PetroCaribe fuelling development
Below are excerpts from an address delivered at a meeting of the Rotary Club of Downtown Kingston on December 16.
As you may be aware, The PetroCaribe Agreement, negotiated in 2005, is a bilateral arrangement between Venezuela and 18 other countries, including Jamaica.
The agreement, over the years, has drawn a lot of comments – praise and criticism. In the case of Jamaica, we have only high praise for the agreement and the positive impact it has had for us.
I imagine that the recent parliamentary election results in Venezuela would have heightened interest in the future of the agreement. Let me say that the regional agreement is operating normally at this time.
Venezuela continues to deliver oil to us under the agreement, and we continue to honour our debt and other obligations in full and on time.
The PetroCaribe Development Fund (PDF) was established in 2006 to manage funds accrued under the PetroCaribe Energy Cooperation Agreement with Venezuela. These funds represent a percentage of the proceeds for the purchase of oil and are converted into renewable long-term loans at a concessionary interest rate, for 25 years with two years grace, with an interest rate of 1%, when oil prices are between US$40 and US$100 per barrel. When oil price drops below $40, interest rate goes up to 2%.
Before the recent debt-buy-back arrangement between the GOJ and PDVSA, we had accumulated debt of just over US$3.0 billion.
The PDF manages these funds to achieve a number of social and economic objectives. Primary among them is the provision of funds to the Ministry of Finance and Planning, and self-financing public bodies, for debt operations and for critical development projects. The Fund also maintains a portfolio of investments to enhance its overall returns and provides liquidity for GOJ debt-servicing and operational expenses.
For the financial year 2014-2015, the PDF recorded a successful year of operation. Most of the major targets were met, while our asset base grew by 14.5%.
We are truly proud of our efforts to ensure that our operations at the PetroCaribe Development Fund are financially sustainable and transparent and that we meet all our obligations and deliver on our mandate.
Many of you may not know, but the PDF is a major source of funding for infrastructural projects, among them:
-The upgrading of the Norman Manley International Airport.
-The cruise ship pier in Falmouth.
I was recently taken on a tour of the North-South leg of the highway, which, when completed early next year, will link the north and the south coast with a modern highway for the first time in our history.
This has the potential of opening great possibilities for development.
We need to connect the dots in terms of potential so that we can take advantage of the opportunities that are emerging.
Cast your mind back to the original discussion more than 20 years ago when we started talking about development of the north coast road from Negril to Port Antonio. I was around through the conception, design, funding, and implementation. The project had its critics.
So, the north coast road was recently constructed, but that was not an end in itself. It had to be on the basis for further investment. The Government at the time gave priority to investment in tourism.
This required investments in a whole host of projects:
1. Reconstruction of the floodcontrol system in Montego Bay.
2. New and modern sewerage systems in Montego Bay and Ocho Rios.
3. Upgrading of the water systems in Hanover and Trelawny.
4. New power plants at Bogue.
5. Modernisation of the Sangster International Airport.
6. Building of the new cruise pier in Falmouth.
7. Construction of the convention centre.
With the coming together of these project involving billions of dollars of investment, the country has been able to attract significant new investment in hotels and attractions that create jobs and other economic opportunities such as commerce and housing.
The North Coast Highway is expected to open up new areas for development in housing, shopping, hotels and agriculture.
I specifically mention agriculture as the tourism expansion of the north coast was to have been fed by an expansion in agriculture on the plains of Clarendon and St Catherine, in particular.
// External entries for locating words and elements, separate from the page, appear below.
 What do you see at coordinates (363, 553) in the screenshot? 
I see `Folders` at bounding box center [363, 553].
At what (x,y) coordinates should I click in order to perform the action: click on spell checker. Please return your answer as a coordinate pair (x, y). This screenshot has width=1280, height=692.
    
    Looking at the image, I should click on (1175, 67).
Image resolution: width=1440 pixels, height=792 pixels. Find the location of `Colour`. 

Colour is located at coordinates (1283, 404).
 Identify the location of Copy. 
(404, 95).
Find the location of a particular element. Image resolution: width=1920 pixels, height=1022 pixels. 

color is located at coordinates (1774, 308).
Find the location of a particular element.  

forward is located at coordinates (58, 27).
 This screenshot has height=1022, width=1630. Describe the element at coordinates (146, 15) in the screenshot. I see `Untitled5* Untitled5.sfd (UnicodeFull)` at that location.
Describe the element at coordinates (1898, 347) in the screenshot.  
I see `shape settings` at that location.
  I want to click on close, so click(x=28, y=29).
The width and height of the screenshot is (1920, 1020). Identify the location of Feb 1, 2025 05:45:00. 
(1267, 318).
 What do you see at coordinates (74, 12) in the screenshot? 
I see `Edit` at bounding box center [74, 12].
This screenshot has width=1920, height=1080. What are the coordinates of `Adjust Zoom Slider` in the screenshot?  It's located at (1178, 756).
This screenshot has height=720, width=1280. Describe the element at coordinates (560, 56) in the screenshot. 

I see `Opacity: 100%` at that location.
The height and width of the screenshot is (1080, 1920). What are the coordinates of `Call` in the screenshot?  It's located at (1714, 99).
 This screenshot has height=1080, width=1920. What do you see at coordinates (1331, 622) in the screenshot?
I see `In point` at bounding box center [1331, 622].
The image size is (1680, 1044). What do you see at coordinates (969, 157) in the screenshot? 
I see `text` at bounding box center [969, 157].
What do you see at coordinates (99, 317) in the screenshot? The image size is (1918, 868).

I know that additional infrastructure may be needed in irrigation and feeder roads.
The general point I am trying to convey is that if you connect the dots, you can see the elements of a national development strategy using infrastructural investment to drive private sector-led growth.
Doing these projects takes time. Given all that has been done, not just promised, I think it is time for some of the scepticism and doubt to fall away and for our people to begin to take advantage of the opportunities.
Development is not a spectator sport. It requires players on the field participating vigorously and creatively.